House OKs payroll-tax cut bill


Associated Press

WASHINGTON

The White House promised a veto Tuesday for a Republican bill renewing a payroll-tax cut next year for 160 million workers, complaining that spending cuts that pay for the measure would whack the middle class and require no sacrifice from the rich.

The House passed the bill 234-193 in a roll call Tuesday. The measure would extend Social Security payroll-tax cuts and require construction of a Canada-to-Texas oil pipeline.

The veto threat came as the House began debating the bill, which also would extend long-term unemployment benefits and prevent a cut in Medicare payments to doctors. It is virtually certain to die in the Democratic-run Senate.

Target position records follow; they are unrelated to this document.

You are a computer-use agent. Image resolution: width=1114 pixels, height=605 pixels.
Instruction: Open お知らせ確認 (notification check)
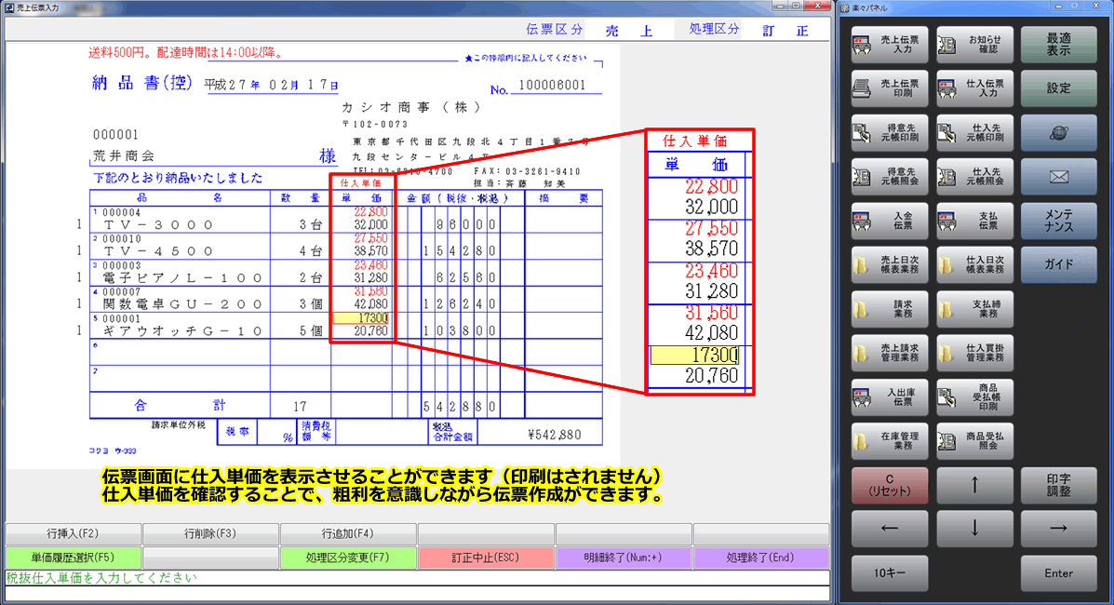974,45
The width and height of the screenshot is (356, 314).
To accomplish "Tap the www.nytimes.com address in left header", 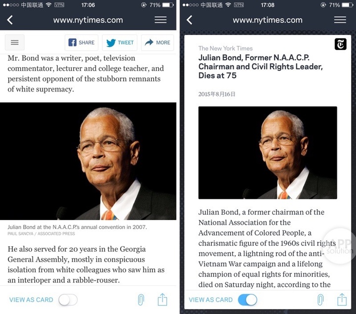I will pos(88,20).
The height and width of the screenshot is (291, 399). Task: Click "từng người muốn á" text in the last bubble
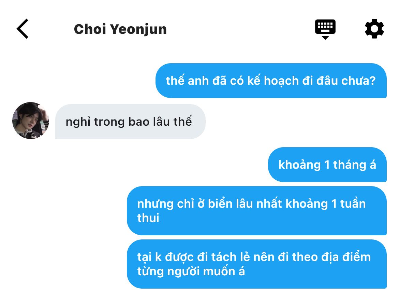(191, 272)
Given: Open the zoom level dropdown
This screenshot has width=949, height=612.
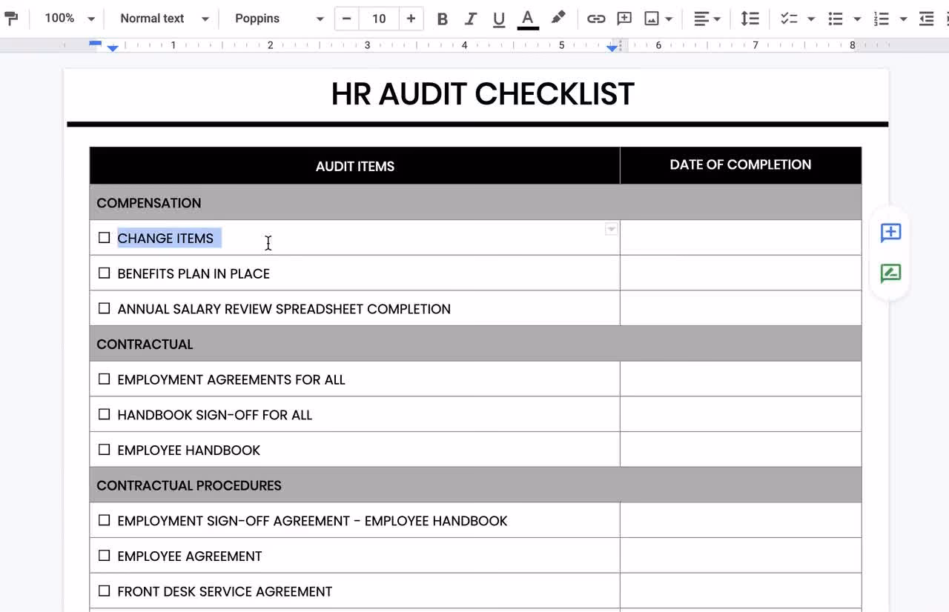Looking at the screenshot, I should pyautogui.click(x=70, y=19).
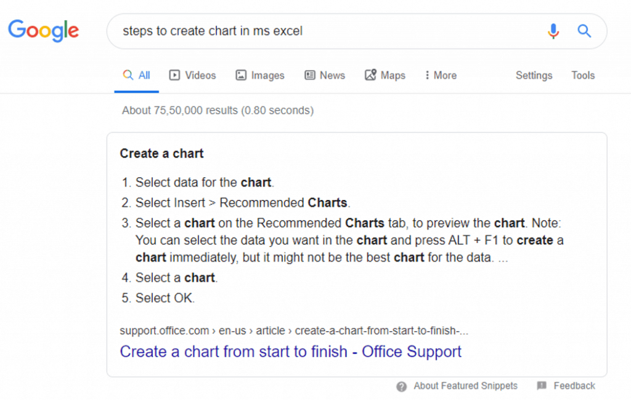
Task: Click About Featured Snippets link
Action: [465, 386]
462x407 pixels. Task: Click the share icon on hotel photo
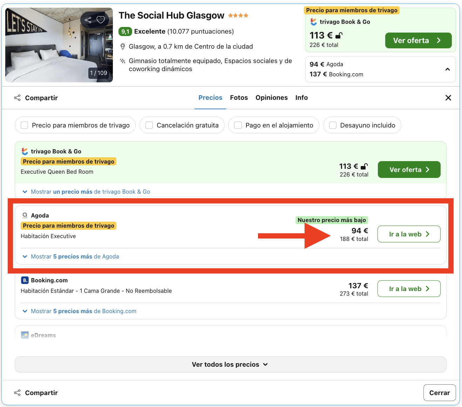pos(88,20)
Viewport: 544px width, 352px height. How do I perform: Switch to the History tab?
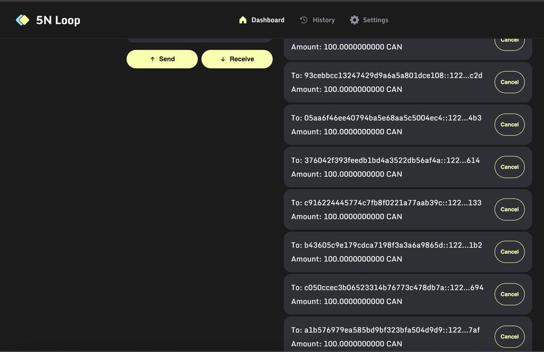pos(323,20)
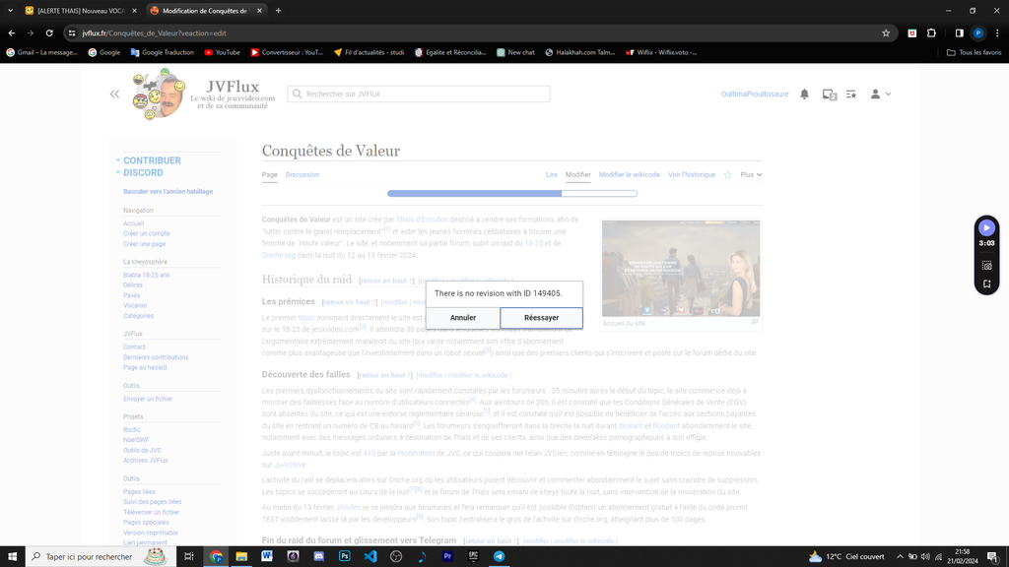This screenshot has width=1009, height=567.
Task: Open the tab search dropdown arrow
Action: tap(12, 11)
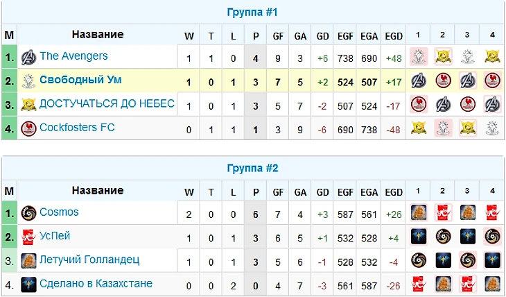Click the Свободный Ум logo beside its name
The image size is (506, 297).
coord(28,80)
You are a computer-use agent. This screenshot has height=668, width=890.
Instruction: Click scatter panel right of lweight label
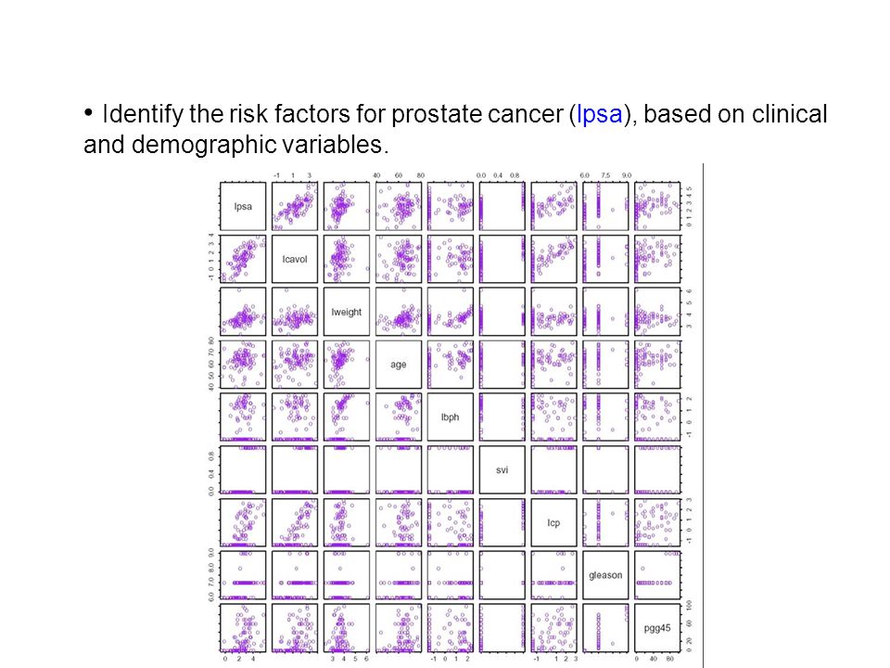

Obama previously had objected to a provision in the bill forcing work on a proposed oil pipeline that would stretch from Canada to the Gulf Coast, which Obama wants to delay.

Tuesday’s veto threat was more strongly worded and broadened his objections to the bill’s unfair treatment of low- and middle-income earners, a theme that has become a dominant one for Democrats as the two parties position themselves for next year’s elections.

“If the president were presented with HR 3630, he would veto the bill,” the statement said, referring to the number of the legislation.

Republicans said the legislation underscored their effort to create jobs and said the Senate could not simply ignore the legislation.

“The Senate can take up our bill and amend it, or they can pass their own bill. But they can’t continue to shirk their responsibility to govern. America can’t wait,” said Michael Steel, spokesman for House Speaker John Boehner, R-Ohio.

The White House statement said the measure, whose cost exceeds $180 billion, “seeks to put the burden of paying for the bill on working families, while giving a free pass to the wealthiest and to big corporations by protecting their loopholes and subsidies.”

Democratic versions of the legislation, backed by Obama, would have been paid for largely by boosting taxes on people earning more than $1 million annually, a proposal Republicans have ignored.

The House legislation is partly financed by requiring higher earners to pay larger premiums for Medicare and preventing the wealthy from collecting jobless benefits and food stamps.

But far more savings come from other proposals, including extending a pay freeze on civil servants and forcing them to contribute more to their pensions, paring some spending under last year’s health-care overhaul and boosting fees that federally run Fannie Mae and Freddie Mac charge for backing mortgages.

“This debate should not be about scoring political points. This debate should be about cutting taxes for the middle class,” the White House statement said.

Republicans say that by forcing work on the Keystone XL pipeline and blocking a proposed federal rule curbing some industrial pollution, they can encourage employment at a time when the economy remains on its knees.